The Royal College of Surgeons (RCSEd) of Edinburgh is calling for an overhaul of the way young medics are trained, describing the current "apprenticeship" system as outdated.
It said change was vital to safeguard standards and patient safety as it launched the first standards for consultants who coach the surgeons of tomorrow.
Craig McIlhenny of the RCSEd said a famous US surgeon, William Stewart Halsted, had invented the current surgical training system in 1889.
"If he pitched into an operating theatre today he would not recognise the kit, but he would recognise the way that people were being trained," he said.
Mr McIlhenny, who is director of a faculty created by RCSEd to recognise the importance of training, added: "At the moment, as soon as you become a consultant you get a trainee. We need a system where being a trainer is a badge reserved for the very best surgeons."
Some trainers are innovative and make sure young doctors get to work on the skills they need, he said, while others consider having a trainee "their right" and leave them standing holding incisions open instead of getting them involved.
A RCSEd survey carried out earlier this year also revealed bullying was a common problem. When asked, 60 per cent of trainees admitted they had been a bullying victim, while 90 per cent said they had witnessed it.
Mr McIlhenny, a urologist for NHS Forth Valley, said he became interested in training because of his variable experiences as a junior doctor.
One surgeon, he said, would rap him over the knuckles with a set of forceps every time he tied a knot on a blood vessel that was not square. "I used to go home and I would have a set of red marks over my fingers where I had been rapped on the knuckles," he said. "I do not know if that still happens, but there is still teaching by humiliation."

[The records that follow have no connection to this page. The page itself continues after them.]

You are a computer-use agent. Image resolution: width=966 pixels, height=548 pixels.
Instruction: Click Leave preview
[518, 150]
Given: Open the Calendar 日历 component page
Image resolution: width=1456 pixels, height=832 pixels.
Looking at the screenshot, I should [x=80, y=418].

He suggested the system of training had not modernised because consultants become role models and trainees exposed to behaviour such as shouting in theatre sometimes emulated it themselves.
Mr McIlhenny said: "All these things are detrimental to team working and patient safety. It has been passed down from generation to generation and that is why we need to move to a modern, competency-based system."

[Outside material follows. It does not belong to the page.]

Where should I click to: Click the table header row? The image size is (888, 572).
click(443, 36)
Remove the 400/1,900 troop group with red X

The work of the RCSEd means for the first time trainee surgeons across the UK can be taught by accredited consultants guided by a set of standards. Sir Bruce Keogh, medical director of NHS England, has endorsed the move. The standards include organising theatre lists to provide suitable learning opportunities and giving appropriate, regular feedback.
A spokeswoman for NHS Education for Scotland (NES), which organises surgical training, said: "We welcome the RCSEd standards for surgical trainers as a valuable and helpful contribution to the implementation, across Scotland, of the General Medical Council's framework for the recognition and approval of trainers. NES is leading on the development of the Scottish Trainer Framework to support this."
She added that work was under way to reform training following a report by Professor David Greenaway published last year and stressed whenever trainees expressed concerns about bullying and undermining behaviour it was taken extremely seriously. She said such issues were robustly addressed.